Я подолгу забывал о Тургеневе и его проделках, желая на старости одного, покоя, и равнодушно видел, как его честили в газетах первым писателем, “величайшим реалистом” и даже сравнивали отчасти с Шекспиром, например, “Асю” его с Офелией (Евгений Марков в своих критических статьях{136}). Но он меня не забывал — и живучи в Париже, у себя, продолжал через кумовьев наблюдать, не пишу ли я чего, рассчитывая так, что если я напишу, то он узнает стороной, о чем именно — и предупредит меня, написав маленький рассказец о том же, чтоб вышло так, что я по его мыслям пишу, стало быть-де, и все предыдущее было так, как он налгал. А когда мое вышло бы в свет прежде, он написал бы сам, или подшептал бы французу параллель этого — и вышло бы у них очень реально. Наконец, он справлялся о том, пишу ли я, и для того, чтобы в случае, если я пишу, молчать и выжидать, что будет, не пуская ход своих статей, а если бы я замолчал навсегда, то довершить начатое им дело, т.е. объявить себя смело первым писателем и обвинить в заимствовании меня. Он мечется, как угорелый: ему не сидится там покойно! Бегает нечестивый, ни единому же ему гонящу!{137} Ему, конечно, как и всем, у кого совесть не чиста, кажется, что не только я один, но и все видят его плутни — и он ищет всяких средств усилить как-нибудь свое значение и доказать формально, что я иду по его следам, а не он подбирает у меня. Он все продолжал подсылать разных своих кумовьев в надежде, что я проговорюсь кому-нибудь ясно обо всей этой истории, а он (заручившись свидетелем) опять потребует формального свидания и юридических доказательств, а так как их нет, то он победоносно и докажет, что я завистник и клеветник, а он великий писатель и жертва.
Но я, зная этот его маневр, упорно молчу, никого о нем не спрашиваю, о его сочинениях не поминаю, и ему привязаться не к чему.
Он, конечно, боится пуще всего, чтобы моих сочинений не перевели на французский язык и, сидя там в качестве гения и главы школы, имеет огромное влияние между новыми французскими литераторами, всячески мешает переводам, как моих, так и других сочинений на французский язык, но более всего моих{138}. Это, во-первых, потому, чтобы не обличилось сходство некоторых французских романов, для которых он дал материал, выдав его за свое добро, и, во-вторых, чтобы во французской литературе, пожалуй, чего доброго, не нашелся умный и прозорливый критик, который может разобрать, где настоящий оригинал, где подделка, где выросло на своей природной почве, где заимствовано!
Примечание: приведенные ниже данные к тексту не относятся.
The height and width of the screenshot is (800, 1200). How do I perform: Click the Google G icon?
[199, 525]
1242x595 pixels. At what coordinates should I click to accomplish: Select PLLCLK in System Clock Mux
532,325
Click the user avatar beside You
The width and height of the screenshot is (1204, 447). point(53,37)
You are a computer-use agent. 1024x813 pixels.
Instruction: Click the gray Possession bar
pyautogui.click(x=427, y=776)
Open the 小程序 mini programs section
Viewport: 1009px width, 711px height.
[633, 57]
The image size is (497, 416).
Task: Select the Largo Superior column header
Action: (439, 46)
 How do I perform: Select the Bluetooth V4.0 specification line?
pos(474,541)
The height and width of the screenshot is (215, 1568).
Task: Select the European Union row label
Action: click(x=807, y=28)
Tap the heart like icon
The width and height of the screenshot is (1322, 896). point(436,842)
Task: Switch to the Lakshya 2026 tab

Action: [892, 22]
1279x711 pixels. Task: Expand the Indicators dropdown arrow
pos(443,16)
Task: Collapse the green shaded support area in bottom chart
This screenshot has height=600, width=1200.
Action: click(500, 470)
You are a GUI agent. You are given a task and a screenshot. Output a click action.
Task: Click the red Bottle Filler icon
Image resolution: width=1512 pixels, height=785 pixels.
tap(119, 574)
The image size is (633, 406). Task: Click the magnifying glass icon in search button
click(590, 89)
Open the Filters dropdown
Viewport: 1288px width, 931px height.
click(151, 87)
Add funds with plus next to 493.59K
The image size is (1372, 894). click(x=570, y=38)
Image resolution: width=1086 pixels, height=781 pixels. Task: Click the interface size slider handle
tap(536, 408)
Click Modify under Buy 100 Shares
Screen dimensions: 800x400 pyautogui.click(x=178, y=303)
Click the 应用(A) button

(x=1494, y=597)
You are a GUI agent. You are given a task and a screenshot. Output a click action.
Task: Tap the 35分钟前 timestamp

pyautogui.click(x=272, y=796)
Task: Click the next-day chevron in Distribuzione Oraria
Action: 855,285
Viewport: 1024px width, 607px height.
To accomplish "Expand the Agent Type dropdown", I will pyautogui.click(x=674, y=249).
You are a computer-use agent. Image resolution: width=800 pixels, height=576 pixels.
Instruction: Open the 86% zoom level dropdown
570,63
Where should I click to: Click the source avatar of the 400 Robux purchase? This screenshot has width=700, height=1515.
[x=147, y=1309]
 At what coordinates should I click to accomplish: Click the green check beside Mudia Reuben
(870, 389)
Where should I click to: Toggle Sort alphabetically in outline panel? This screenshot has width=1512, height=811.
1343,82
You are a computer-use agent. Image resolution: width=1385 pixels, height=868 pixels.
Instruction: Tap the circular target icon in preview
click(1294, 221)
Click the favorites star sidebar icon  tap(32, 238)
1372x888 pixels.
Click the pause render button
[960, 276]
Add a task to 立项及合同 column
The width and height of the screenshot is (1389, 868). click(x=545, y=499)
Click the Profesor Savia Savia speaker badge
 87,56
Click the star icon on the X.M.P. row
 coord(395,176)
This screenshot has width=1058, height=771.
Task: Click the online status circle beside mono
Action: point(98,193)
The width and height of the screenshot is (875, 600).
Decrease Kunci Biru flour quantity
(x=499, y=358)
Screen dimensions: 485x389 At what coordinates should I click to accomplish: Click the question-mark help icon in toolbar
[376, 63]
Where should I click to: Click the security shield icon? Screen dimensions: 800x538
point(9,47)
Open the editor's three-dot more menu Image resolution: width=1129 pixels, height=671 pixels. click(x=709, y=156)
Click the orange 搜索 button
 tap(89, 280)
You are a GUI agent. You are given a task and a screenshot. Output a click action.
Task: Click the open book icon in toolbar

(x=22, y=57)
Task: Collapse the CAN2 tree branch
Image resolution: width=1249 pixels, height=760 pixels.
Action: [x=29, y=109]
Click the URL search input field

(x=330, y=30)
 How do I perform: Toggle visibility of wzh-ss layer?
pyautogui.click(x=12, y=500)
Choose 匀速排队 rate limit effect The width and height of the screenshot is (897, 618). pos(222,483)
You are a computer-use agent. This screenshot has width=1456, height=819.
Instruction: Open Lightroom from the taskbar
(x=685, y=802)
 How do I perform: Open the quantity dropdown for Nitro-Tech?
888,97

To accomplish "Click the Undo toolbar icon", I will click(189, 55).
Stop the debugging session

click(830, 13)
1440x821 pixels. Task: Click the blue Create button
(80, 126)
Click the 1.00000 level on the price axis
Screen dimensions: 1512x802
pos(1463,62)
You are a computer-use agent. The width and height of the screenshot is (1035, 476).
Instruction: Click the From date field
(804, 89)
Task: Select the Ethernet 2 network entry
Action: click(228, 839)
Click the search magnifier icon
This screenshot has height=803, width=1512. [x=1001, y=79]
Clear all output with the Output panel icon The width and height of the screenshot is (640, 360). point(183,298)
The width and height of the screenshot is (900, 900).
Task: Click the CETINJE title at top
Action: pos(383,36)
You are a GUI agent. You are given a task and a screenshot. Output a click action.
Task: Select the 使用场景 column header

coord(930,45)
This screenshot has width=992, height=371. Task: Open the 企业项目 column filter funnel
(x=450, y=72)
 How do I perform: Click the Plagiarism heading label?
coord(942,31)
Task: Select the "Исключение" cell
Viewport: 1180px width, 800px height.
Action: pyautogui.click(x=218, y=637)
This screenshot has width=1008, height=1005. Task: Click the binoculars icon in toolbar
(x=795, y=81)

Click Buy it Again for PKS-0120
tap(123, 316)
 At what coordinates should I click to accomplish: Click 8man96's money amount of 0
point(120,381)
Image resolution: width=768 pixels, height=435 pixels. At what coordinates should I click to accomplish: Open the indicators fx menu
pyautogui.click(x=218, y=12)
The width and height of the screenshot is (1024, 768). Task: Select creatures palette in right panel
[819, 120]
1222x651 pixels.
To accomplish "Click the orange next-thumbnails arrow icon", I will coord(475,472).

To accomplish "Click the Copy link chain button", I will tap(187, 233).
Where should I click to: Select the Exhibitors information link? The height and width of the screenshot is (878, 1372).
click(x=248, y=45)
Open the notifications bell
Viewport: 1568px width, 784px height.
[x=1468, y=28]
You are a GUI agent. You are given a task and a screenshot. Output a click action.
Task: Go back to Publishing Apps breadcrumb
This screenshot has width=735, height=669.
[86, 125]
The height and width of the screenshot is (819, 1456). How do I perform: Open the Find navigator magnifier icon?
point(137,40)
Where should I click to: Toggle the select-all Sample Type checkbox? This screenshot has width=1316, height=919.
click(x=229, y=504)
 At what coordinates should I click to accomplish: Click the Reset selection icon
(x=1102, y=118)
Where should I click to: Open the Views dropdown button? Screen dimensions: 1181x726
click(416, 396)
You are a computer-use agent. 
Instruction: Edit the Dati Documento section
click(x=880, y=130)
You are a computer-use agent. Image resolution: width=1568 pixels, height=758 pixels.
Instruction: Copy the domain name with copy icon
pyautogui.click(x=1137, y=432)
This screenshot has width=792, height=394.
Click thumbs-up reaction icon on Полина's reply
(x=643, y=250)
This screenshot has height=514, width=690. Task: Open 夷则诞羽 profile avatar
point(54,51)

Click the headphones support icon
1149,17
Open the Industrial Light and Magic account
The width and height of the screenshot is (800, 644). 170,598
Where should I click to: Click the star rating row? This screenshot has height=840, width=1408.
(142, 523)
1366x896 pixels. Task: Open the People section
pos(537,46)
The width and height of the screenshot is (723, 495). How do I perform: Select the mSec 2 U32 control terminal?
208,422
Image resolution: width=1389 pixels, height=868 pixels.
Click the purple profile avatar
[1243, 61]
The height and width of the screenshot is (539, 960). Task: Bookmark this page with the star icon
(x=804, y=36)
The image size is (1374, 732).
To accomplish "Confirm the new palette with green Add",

Он и подсказывает, кого и как перевести, делает там свою критическую оценку нашим писателям — и оказывается по этой причине, что нашим писателям в переводах не везет. Например, из гр. Льва Толстого они с Флобером перевели какие-то отрывки, а важнейших его сочинений до сих пор не трогают! “Один-де писатель в России — Тургенев, а прочие так себе!” Он недавно и в речи своей, на литературном конгрессе (об этом ниже) заявил, что Россия имеет четырех писателей: Карамзина, Пушкина, Лермонтова и Гоголя…{139} “Прибавьте Тургенева!” — сказали в толпе слушателей. Тургенев поклонился и принял.
Он и живет, между прочим, в Париже и боится уехать оттуда по этой причине, чтобы как-нибудь не оплошали да не перевели “Война и мир”, “Анна Каренина”, “Казаки” — да Островского, да Писемского, Щедрина-Салтыкова и многое другое. Если б перевели, то увидели бы, как бледен этот гений перед всей этой силой! А если б перевели еще и меня, то увидели бы и источник, откуда он почерпал материал и себе, и другим.
Там, вероятно, разобрали бы, в самом ли деле две последние части “Обрыва” хуже первых, как он уверил весь круг своих поклонников, а те пустили дальше в ход эту критику (потому что я уже перестал сам с ним видеться, когда писал их, и, следовательно, солгать ему нельзя было, что он помогал мне советами)?
На толпу часто действует слепо голос какого-нибудь авторитета, и ему верят на слово и повторяют его приговор, к которому наконец привыкают, пока не явится настоящий судья и не бросит истинного света на дело.
Если Тургенев в своих видах мог фальшиво осветить своей умышленной, злой критикой конец моего романа, раздув в то же время похвалой подсказанные им романы Флобера (чего он не делает, чтобы раздуть значение Флобера: сочинили они там вместе какие-то две легенды “Иродиада” и еще о каком-то “Святом”{140} — не помню, кроме того, написали повесть “Un coeur simple”: все это крайне плохо, слабо — и не может служить подтверждением того, что “M-me Bovary” и Education Sentimentale и эти повести писаны одним пером. Эти последние два все-таки резко отличаются от всех прочих сочинений этого бездарного француза, писавшего под диктовку Тургенева с чужих романов!), то это могло случиться в России, где у него есть шайка наметанных бульдогов и слуг, но не всегда это можно было рассчитывать ему сделать за границею, несмотря на связи его с новейшими французскими писателями. Французская литература велика: там нашлись бы противные ему, правдивые и умные голоса, которые приподняли бы завесу. Наконец по-французски прочитали бы и в Англии, и в Германии и, может быть, — сумели бы отыскать истину.
И так он как огня боится переводов с русского на французский и зорко караулит, сидя там, чтобы этого не случилось.
Между прочим, он сделал вот что. Весной прошлого 1877 года{141} я получил из-за границы письмо от некоего Charles Deulin, начинающееся так: “Monsieur et cher Maitre!” и т.д. Он пишет, “что 18 лет тому назад, вскоре по напечатании “Обломова” я дал ему и его товарищу M-r De La Fite (это псевдоним русского, Петра Артамова, поселившегося в Париже) право (une autorisation) на перевод “Обломова”, что они перевели только одну первую часть, потом-де De La Fite — Артамов отстал от перевода, занялся другим, а затем умер, а вот он, Charles Deulin, не знающий ни слова по-русски, взял да и напечатал (вдруг через 18 лет!) одну эту первую часть и посылает экземпляр мне, как автору, с величайшими комплиментами, прибавив, что и французские журналы очень хвалят эту книжку”{142}.